Pero habían viajado allí para visitar a Wang, de modo que no tardó en impacientarse ante la demora de la lanzadera de Ío, en cansarse de la vista. Júpiter ejecutaba sus juegos malabares una y otra vez, no era arte sino química, mera repetición fractal. Recientemente habían encendido enormes lámparas de gas en la parte alta de la atmósfera joviana, con las que iluminar mejor las poblaciones ubicadas en los laterales galileos jovianos. Uno podía ver cómo esos puntos intensamente brillantes como el diamante distorsionaban la parte alta de las nubes de Júpiter, añadiendo nuevas espirales y corrientes, que elevaban el conjunto a la categoría de una obra de arte, una especie de goldsworthy, la obra de un artista loco.

Finalmente llegó el momento de embarcar en la lanzadera de Ío.

—Pauline —dijo Cisne—, ¿estarás bien allí?
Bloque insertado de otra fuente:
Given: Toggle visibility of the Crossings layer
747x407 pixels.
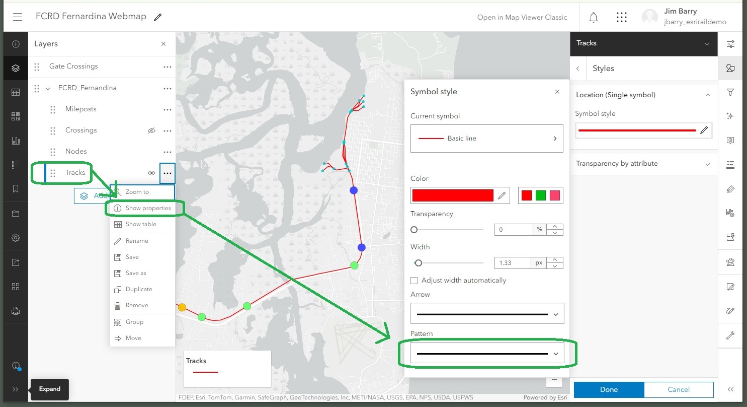Looking at the screenshot, I should (x=151, y=130).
—Sí, siempre y cuando tú lo estés. Allí tendrás que permanecer dentro de la jaula de Faraday para mantenerte a salvo. Sin duda los jovianos te lo recordarán.
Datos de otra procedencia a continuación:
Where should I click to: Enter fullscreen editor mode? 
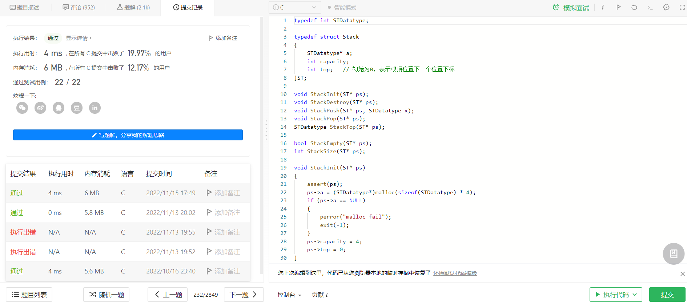point(682,7)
Y eso fue lo que hicieron durante el viaje, sin escatimar esfuerzos. En una caja dentro de una caja, como muñecas rusas, estaban tan orgullosos. Descendieron sobre Ío, dejando a popa de la nave una intensa aurora, gallardetes que ondeaban en forma de franjas azul transparente y verde eléctrico, gallardetes y luces de bengala cuyo vuelo trazaba una trayectoria en forma de arco.